| Source document |
------------

Humans can discriminate between similar odors and detect many substances, sometimes more than rodents and dogs. — “The Myth That Humans Have Poor Smell Is Nonscents” (The Atlantic)

I answered with something similar to the below. I’ve edited and expanded for this post:

We can also know which herbs will heal us and when it’s appropriate to take them (a delightful thing I’ve learned as an amateur herbalist as I heal my brain — more on herbs here). We are insanely out of touch with our animal selves. We have instinct and intuition like all animals… we can relearn and remember these skills:

More on topic, Neil, also on twitter as , shared a paragraph from Oliver Sacks, knowing it would be fascinating to me.

And so, yes, Oliver Sacks helps me explain hypersensitivity! In the following passage he writes about an altered state in which the capacity of the smell sense opens up:

Vivid dream one night, dreamt he was a dog, in a world unimaginably rich and significant in smell. Waking, he found himself in just such a world. “As if I had been totally colour-blind before, and suddenly found myself in a world full of colour.” He did, in fact, have an enhancement of colour vision (“I could distinguish dozens of brown where I’d just seen brown before. My leather bound books, which looked similar before, now all had quite distinct and distinguishable hues”) and a dramatic enhancement of eidetic visual perception and memory (“I could never draw before, I couldn’t “see” things in my mind, but now it was like having a camera lucida in my mind — I “saw” everything as if projected on paper, and just drew the outlines I “saw.” Suddenly I could do the most accurate anatomical drawings.”). But it was the exaltation of smell which really transformed his world: “I had dreamt I was a dog — it was an olfactory dream — and now I awoke to an infinitely redolent world — a world in which all other sensations, enhanced as they were, paled before smell.” And with all this there went a sort of trembling, eager emotion, and a strange nostalgia, as of a lost world, half-forgotten, half recalled.

------------

| Available data |
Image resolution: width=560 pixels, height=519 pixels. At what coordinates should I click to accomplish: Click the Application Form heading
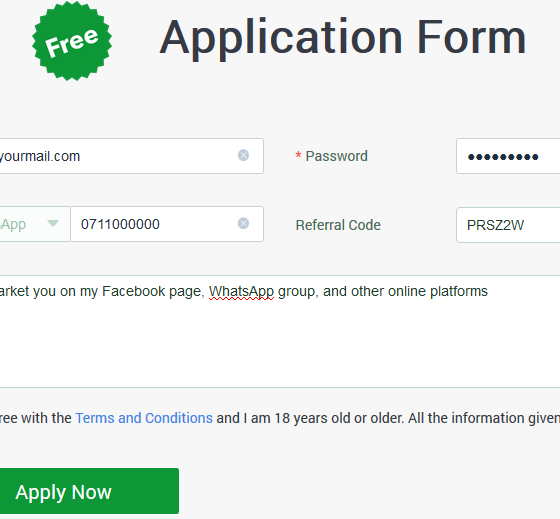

------------

| Using the information |
A – In the passage on the human sense of smell, what did the dreamer in the Oliver Sacks excerpt dream of being?
B – Please continue the passage on the human sense of smell, picking up after its final sentence.
The material comes from a different source than the passage on the human sense of smell.

| Per-task outputs |
A – A dog.

B –
“I went into a scent shop,” he continued. “I had never had much of a nose for smells before, but now I distinguished each one instantly — and I found each one unique, evocative, a whole world.” He found he could distinguish all his friends — and patients — by smell: “I went into the clinic, I sniffed like a dog, and in that sniff recognised, before seeing them, the twenty patients who were there. Each had his own olfactory physiognomy, a smell-face, far more vivid and evocative, more redolent, of any sight face”. He could smell their emotions — fear, contentment, sexuality — like a dog. He could recognise every street, every shop, by smell — he could find his way around New York, infallibly, by smell.
. . .
“It was a world overwhelmingly concrete, of particulars,” he said, “a world overwhelming in immediacy, in immediate significance”
. . .
Rather suddenly, after three weeks, this strange transformations ceased — his sense of smell, all his senses, returned to normal; he found himself back, with a sense of mingled loss and relief, in his old world of pallor, sensory faintness, non-concreteness and abstraction. “I’m glad to be back,” he said, “but it’s a tremendous loss too. I see now what we give up in being civilised and human. We need the other — the ‘primitive’ — as well.” (from The man who mistook his wife for a hat by Oliver Sacks)

That is what it’s like for me all the time — hypersensitivity. I have this sort of acute capacity with all my senses all the time… it’s overwhelming, and it’s also the source of all my healing.

For a long time the hypersensitivity was all jumbled up nightmarish chaos… as it heals, it is becoming simply a heightened state of awareness.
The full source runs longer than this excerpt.